Happy Anniversary to Me

October 28, 2008

Eight years ago today was one of the best and worst days of my life.

Best because I married my best friend.

Worst because I allowed myself to be last on a day that I should have been first.

That is, by the way, my best advice to all brides to be: put yourself first. And not in a crazy Bridezilla kind of way. But in a “let this one day be about you” kind of day.

I have often said that I want to look back on my life and have no regrets. When it comes to my wedding day, I failed in that respect. I let my family make the day about everyone other than me. There was so much drama. I spent part of my reception crying in the bathroom and then went to bed early because I was so spent, leaving Chris to hang out with his friends at the reception.

But it was such a lovely day otherwise. And I realize that sounds completely disjointed. That’s because it is.

The day started out beautifully. It was crisp and cool out, a perfect October day in Pennsylvania. We got up and went out to an Amish farm in search of hundreds of small pumpkins for decorations. We decorated the beer hall where the reception was going to be and then got dressed and headed out to the wedding.

The wedding was in an old church in rural Pennsylvania, one with a connection to Chris’ family. It wasn’t fancy. I wore a German dirndl that I bought in Munich and Chris wore a boiled wool jacket. There were a handful of attendants. We carried handmade bouquets put together by my friends. It was simple and lovely, exactly the way that I wanted.

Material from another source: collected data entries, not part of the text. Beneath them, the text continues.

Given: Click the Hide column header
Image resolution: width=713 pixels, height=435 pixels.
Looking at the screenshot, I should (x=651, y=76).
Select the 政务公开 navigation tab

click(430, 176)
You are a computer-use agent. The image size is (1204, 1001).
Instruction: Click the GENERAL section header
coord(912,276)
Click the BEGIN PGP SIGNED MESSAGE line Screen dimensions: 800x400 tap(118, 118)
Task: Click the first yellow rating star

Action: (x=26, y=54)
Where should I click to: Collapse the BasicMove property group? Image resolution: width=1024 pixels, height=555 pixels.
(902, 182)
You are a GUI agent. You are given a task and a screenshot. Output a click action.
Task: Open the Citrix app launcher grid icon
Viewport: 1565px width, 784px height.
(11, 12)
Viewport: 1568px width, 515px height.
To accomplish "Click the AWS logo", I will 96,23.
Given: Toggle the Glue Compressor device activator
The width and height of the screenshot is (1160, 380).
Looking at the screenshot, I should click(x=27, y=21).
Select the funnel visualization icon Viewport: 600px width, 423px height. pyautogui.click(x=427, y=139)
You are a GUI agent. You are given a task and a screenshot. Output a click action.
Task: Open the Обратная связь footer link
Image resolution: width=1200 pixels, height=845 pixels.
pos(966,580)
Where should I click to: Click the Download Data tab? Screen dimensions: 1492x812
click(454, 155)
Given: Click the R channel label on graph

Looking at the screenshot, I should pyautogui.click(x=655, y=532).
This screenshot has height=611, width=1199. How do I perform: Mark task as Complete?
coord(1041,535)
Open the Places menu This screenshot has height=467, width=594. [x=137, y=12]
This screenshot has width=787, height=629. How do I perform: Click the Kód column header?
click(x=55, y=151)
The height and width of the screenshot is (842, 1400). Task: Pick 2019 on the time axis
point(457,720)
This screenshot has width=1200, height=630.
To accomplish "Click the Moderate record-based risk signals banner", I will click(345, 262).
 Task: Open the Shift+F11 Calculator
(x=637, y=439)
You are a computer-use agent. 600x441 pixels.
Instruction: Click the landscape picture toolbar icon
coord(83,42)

After the service, we had allowed the photographer one hour – just one hour – for photos. After the obligatory posed photos with the wedding party, Chris and I went outside for photos. My favorite photo was taken with the cemetery in the background and a potted plant knocked over on its side. There’s just something about that moment that captured the day; it’s the one wedding photo that we have up in our house.

The day turned chilly quickly after that and we hurried off to the reception. The reception was held in beer hall. It was campy and kitschy with a polka band and roasted pig… At the midway point, Chris’ college band took the stage to play a few songs.

It was a delightful day. But it was overshadowed at the end with family drama. I shouldn’t have allowed it to take over and I did. It was a lesson learned, albeit a painful one.

Since that day eight years ago, I’ve learned a lot about what – and who – is important to me. And for that, I am extremely grateful.

It’s weird to think that I’ve only been married for eight years – it feels longer. Not in the oh-my-god-it-feels-longer sense but in the I-feel-like-I’ve-known-Chris-forever sense. It’s a good feeling.

Happy Anniversary to Me.

{ 4 comments… read them below or add one }

1 Sally October 29, 2008 at 2:23 am

Happy anniversary. I read your blog regularly and really enjoy following the ups and downs of your family. I hope you and chris have a lovely day together. Your wedding sounds wonderful, apart from the dramas.

2 (In)Sanity Gal October 29, 2008 at 10:20 am

Happy Anniversary!! It’s no small thing to have been with someone for 8 years. Congrats. :)

3 Christa October 29, 2008 at 12:22 pm

Happy Anniversary! My husband and I just celebrated our 9th a couple of weeks ago, and I agree – it feels like I’ve known him a lifetime, and so good to know the real lifetime is yet to come. :) Congratulations to you both!

4 Shai Coggins November 3, 2008 at 9:27 am

Happy belated anniversary. I sort of understand what you mean here. I have very few regrets in life. Probably, bits of my wedding day would be included in that list too. :-D

In any case, I hope you’re well. Miss chatting with you. :-) Take care & please stay in touch.